Ich schlafe mit den Jungs, mehr aber nicht. Keine Telefonnummern, kein zweites Mal, das ist der Plan. Hinterher muss ich Jule immer Bericht erstatten. Am Anfang fand sie es sehr beunruhigend und hielt mein Vorgehen für eine verrückte Idee, um von Mark loszukommen. Ich habe ihr erklärt, dass ich kein Mark-Trauma habe, sondern mich einfach nur langweile, aber keine neue Beziehung will. Und dass ich auch kein Beziehungstrauma habe, sondern eher das Gefühl, mich nicht wieder direkt auf jemanden so intensiv einlassen zu können. Ich lasse mich treiben, weil ich es nicht eilig habe. Und ich halte erst mal an meinem Plan fest, auch wenn das heißt, dass lediglich die Couch mit mir kuschelt.

Ich glaube, Jule findet es immer noch komisch, aber sie hat wenigstens aufgegeben, es mir ausreden zu wollen. Sie macht sich viel zu viele Sorgen. »Was ist denn, wenn dich jemand entführt oder in seinem Keller einsperrt oder dich sogar umbringt?«, gibt sie zu bedenken. Als würde die ganze Welt nur aus Meuchelmördern bestehen, wenn man als Frau alleine unterwegs ist.

*

Gedankenverloren schiebe ich die Konzertkarte auf dem Schreibtisch hin und her. Lukas heißt er, der Drummer. Im Internet gibt es ein einziges Video von der Band – in schrecklicher Live-Qualität.

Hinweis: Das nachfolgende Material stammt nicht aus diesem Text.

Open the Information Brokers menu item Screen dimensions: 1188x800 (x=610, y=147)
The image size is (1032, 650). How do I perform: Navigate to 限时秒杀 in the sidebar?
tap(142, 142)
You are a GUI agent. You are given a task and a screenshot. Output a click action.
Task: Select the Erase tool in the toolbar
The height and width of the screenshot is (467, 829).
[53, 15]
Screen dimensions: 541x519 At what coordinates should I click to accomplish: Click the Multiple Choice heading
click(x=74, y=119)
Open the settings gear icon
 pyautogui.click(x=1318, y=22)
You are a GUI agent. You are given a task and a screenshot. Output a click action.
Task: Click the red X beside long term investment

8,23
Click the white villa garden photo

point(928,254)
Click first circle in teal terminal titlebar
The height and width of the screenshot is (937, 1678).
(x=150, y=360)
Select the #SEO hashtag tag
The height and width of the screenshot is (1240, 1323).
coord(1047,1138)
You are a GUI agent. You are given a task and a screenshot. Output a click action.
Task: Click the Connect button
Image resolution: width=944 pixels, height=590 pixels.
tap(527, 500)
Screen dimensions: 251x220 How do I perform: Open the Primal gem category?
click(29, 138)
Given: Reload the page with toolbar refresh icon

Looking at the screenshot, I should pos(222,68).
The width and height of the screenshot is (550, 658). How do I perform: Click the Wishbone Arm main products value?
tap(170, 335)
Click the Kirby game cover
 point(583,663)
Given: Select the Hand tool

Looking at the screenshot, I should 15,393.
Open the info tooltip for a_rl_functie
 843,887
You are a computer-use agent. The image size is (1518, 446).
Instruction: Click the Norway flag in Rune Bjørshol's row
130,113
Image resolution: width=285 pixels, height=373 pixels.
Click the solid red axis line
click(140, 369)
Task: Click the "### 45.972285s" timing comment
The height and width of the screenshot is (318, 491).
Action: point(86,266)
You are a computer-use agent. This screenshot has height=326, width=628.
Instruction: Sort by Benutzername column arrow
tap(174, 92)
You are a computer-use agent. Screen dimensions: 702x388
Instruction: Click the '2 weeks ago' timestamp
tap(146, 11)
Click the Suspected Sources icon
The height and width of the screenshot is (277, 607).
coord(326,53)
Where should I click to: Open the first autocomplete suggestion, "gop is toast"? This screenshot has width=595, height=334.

Ich habe mit zusammengekniffenen Augen vor dem PC-Bildschirm geklebt und versucht, ihn in all dem Pixelsalat herauszufinden. Es war nicht wirklich zufriedenstellend. Zum Glück sind die Fotos von ihnen etwas besser. Eins davon habe ich als Hintergrundbild auf meinem PC gespeichert. Zuerst war ich mir selber peinlich und habe es wieder gelöscht, doch dann habe ich mir gedacht: Warum denn nicht? Seitdem schmückt der Drummer meinen Bildschirm. Er sieht einfach nur gut aus. Ob er überhaupt mit mir reden wird? Entschlossen schiebe ich die Karte unter meinen Timer.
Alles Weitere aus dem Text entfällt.